Pubblicato da: Simona Maggiorelli su giugno 27, 2008

Adelphi pubblica le lettere da Torino di Nietzsche. Scritte dal pensatore tedesco poco prima di sprofondare nella follia
di Simona Maggiorelli

«Caro signor professore, in fin dei conti sarei stato molto più volentieri professore a Basilea piuttosto che Dio; ma non ho osato spingere il mio egoismo privato al punto di tralasciare per colpa sua la creazione del mondo. Vede, comunque e dovunque si viva, è necessario fare dei sacrifici».

Così scriveva Friedrich Nietzsche a Jacob Burckhardt il 6 gennaio del 1889. Era la sua ultima lettera da Torino e rivela tutto il dramma della malattia mentale in cui Nietzsche era sprofondato. Di lì a poco il sollecito e religiosissimo amico Franz Overbeck, destinatario insieme a Burckhardt di alcuni “biglietti della follia” di Nietzsche, sarebbe venuto in Italia a prenderlo per riportarlo in Germania. Il filosofo tedesco non avrebbe scritto più niente. Ma questa serie di lettere (che ora Adelphi, nell’ambito dell’edizione integrale delle opere di Nietzsche, ha tradotto e pubblicato) non sono solo il documento finale di una drammatica uscita di scena. Appaiono anche come una straordinaria testimonianza letteraria e di vita.

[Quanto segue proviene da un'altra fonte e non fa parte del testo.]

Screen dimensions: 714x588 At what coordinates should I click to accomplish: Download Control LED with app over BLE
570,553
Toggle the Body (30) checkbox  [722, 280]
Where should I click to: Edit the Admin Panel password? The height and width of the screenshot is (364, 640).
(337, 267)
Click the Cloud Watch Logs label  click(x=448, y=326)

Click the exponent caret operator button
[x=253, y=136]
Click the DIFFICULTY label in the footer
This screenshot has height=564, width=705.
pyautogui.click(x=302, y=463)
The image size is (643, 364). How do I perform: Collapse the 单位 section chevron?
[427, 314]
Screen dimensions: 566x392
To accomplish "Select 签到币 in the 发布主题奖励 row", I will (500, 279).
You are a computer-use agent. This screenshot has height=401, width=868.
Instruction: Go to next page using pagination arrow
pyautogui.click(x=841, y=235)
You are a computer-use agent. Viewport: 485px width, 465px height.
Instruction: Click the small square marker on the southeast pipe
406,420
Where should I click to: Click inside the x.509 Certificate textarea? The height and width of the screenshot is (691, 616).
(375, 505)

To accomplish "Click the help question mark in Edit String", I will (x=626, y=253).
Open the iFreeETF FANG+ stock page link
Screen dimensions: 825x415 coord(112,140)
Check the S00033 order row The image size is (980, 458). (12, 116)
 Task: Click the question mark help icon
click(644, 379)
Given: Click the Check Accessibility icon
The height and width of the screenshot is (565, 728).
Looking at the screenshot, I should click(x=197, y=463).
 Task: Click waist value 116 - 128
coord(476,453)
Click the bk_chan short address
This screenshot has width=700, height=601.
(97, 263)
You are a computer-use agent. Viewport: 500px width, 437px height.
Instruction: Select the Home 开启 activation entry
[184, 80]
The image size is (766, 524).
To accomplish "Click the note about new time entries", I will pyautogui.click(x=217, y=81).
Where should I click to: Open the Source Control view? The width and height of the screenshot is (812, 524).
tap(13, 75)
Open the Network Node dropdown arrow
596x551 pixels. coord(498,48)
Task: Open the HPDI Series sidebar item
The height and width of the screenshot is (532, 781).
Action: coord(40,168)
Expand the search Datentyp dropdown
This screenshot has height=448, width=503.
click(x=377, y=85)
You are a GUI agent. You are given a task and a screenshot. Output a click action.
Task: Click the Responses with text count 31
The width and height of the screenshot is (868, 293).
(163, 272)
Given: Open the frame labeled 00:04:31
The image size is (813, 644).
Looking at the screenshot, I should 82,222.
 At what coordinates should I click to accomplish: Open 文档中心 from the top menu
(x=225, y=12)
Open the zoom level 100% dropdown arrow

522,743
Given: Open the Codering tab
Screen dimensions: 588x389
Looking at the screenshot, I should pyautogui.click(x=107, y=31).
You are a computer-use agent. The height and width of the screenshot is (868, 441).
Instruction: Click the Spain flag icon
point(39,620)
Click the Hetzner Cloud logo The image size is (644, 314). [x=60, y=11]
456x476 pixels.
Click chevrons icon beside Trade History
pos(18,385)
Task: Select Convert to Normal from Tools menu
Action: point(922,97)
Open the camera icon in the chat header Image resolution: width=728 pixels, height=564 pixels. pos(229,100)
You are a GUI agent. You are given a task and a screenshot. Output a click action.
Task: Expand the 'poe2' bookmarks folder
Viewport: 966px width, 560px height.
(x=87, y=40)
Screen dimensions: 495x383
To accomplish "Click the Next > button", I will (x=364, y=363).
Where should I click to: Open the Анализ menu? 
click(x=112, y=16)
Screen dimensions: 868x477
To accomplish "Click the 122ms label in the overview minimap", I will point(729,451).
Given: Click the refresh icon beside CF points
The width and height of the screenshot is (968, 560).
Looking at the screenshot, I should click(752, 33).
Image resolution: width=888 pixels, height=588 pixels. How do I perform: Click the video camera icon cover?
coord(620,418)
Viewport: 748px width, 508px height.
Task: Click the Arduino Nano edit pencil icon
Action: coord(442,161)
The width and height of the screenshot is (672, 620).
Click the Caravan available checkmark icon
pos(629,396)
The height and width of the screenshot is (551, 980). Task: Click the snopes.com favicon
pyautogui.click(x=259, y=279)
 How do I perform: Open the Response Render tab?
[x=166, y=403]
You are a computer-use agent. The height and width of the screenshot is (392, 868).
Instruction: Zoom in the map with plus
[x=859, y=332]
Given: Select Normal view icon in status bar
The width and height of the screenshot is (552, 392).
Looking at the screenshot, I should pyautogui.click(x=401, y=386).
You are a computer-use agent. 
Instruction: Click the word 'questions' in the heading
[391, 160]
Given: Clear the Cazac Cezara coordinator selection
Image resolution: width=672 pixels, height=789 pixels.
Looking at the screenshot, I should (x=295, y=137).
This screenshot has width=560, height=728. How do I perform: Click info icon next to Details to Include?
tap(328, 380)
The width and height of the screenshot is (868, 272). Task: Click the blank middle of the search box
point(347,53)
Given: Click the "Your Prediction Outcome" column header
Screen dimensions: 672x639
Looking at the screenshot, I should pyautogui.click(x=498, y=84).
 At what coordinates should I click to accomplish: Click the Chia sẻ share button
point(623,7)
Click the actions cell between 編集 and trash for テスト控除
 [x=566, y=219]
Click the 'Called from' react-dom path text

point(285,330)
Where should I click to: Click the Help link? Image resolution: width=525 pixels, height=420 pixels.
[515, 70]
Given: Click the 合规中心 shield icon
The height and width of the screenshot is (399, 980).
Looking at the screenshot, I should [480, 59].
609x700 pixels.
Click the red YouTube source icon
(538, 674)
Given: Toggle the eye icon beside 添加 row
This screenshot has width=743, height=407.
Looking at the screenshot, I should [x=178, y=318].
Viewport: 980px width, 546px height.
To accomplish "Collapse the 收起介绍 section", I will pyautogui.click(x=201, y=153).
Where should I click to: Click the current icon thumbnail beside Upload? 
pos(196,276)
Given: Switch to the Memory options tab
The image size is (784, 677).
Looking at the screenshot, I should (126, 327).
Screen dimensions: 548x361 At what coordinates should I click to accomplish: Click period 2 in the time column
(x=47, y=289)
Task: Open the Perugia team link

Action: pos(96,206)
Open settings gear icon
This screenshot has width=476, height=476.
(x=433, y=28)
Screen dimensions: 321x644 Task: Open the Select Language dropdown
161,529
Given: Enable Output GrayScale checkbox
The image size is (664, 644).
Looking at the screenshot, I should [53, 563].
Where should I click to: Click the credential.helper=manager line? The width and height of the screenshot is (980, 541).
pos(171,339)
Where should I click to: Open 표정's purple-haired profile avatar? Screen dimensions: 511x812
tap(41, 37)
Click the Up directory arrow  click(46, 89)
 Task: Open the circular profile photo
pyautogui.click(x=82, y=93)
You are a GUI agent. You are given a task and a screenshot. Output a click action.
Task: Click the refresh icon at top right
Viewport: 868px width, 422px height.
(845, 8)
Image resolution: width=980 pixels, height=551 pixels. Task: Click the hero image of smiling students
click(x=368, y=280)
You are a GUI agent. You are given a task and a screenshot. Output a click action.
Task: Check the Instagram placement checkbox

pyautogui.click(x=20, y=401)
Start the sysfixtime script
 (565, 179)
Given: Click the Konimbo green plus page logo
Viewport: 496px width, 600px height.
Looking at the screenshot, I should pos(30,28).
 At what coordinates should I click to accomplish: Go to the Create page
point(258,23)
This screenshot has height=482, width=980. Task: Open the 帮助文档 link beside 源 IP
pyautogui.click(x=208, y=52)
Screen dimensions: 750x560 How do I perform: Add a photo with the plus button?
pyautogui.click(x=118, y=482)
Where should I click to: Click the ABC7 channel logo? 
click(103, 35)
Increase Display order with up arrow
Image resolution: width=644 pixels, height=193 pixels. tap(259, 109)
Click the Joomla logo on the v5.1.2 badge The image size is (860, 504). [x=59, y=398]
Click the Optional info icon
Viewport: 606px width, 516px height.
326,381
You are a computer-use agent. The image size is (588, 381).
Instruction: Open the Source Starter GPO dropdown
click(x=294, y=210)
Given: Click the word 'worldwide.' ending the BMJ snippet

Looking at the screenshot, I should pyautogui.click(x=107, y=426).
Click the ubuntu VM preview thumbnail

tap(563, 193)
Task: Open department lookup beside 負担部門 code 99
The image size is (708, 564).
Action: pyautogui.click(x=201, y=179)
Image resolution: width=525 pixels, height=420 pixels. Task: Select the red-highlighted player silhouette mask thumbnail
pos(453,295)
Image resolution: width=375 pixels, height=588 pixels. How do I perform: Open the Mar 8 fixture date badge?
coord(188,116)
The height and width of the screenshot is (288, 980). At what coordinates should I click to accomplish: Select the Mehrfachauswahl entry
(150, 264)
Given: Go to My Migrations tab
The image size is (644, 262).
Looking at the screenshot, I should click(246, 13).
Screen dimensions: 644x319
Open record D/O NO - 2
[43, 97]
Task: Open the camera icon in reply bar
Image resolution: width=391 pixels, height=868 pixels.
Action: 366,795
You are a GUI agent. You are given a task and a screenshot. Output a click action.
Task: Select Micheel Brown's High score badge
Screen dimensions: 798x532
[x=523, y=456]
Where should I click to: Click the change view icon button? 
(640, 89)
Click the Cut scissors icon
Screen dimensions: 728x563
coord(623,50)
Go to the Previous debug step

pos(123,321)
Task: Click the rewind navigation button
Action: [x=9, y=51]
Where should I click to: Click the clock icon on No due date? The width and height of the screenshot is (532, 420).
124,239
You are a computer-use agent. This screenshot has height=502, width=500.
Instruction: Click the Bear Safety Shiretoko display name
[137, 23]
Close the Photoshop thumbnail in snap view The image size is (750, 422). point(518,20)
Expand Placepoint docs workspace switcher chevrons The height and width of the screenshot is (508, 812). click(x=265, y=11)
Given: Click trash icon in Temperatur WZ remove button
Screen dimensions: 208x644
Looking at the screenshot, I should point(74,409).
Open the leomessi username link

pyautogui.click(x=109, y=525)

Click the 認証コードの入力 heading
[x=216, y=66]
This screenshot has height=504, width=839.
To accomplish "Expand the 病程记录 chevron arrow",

Sprazzi di grande lucidità e di vitale ribellione si alternano a nomenti in cui Nietzsche veniva preso da un “freddo tremendo”. Non per il rigido clima torinese, ma «per un gelo che proviene da dentro». Come scrive in una lettera nell‘88. Consapevole di avere momenti in cui d’improvviso «la mente si ferma», Nietzsche cerca disperatamente di «farsi intendere», ribellandosi con forza a chi gli attribuisce pensieri che non sente più suoi, perché stravolti. Così all’amica von Meysenbug scrive il 20 ottobre dell’88 :«Dal mio concetto si superuomo lei si è ricavata – cosa che non le perdonerò mai – “una sovrumana impostura”».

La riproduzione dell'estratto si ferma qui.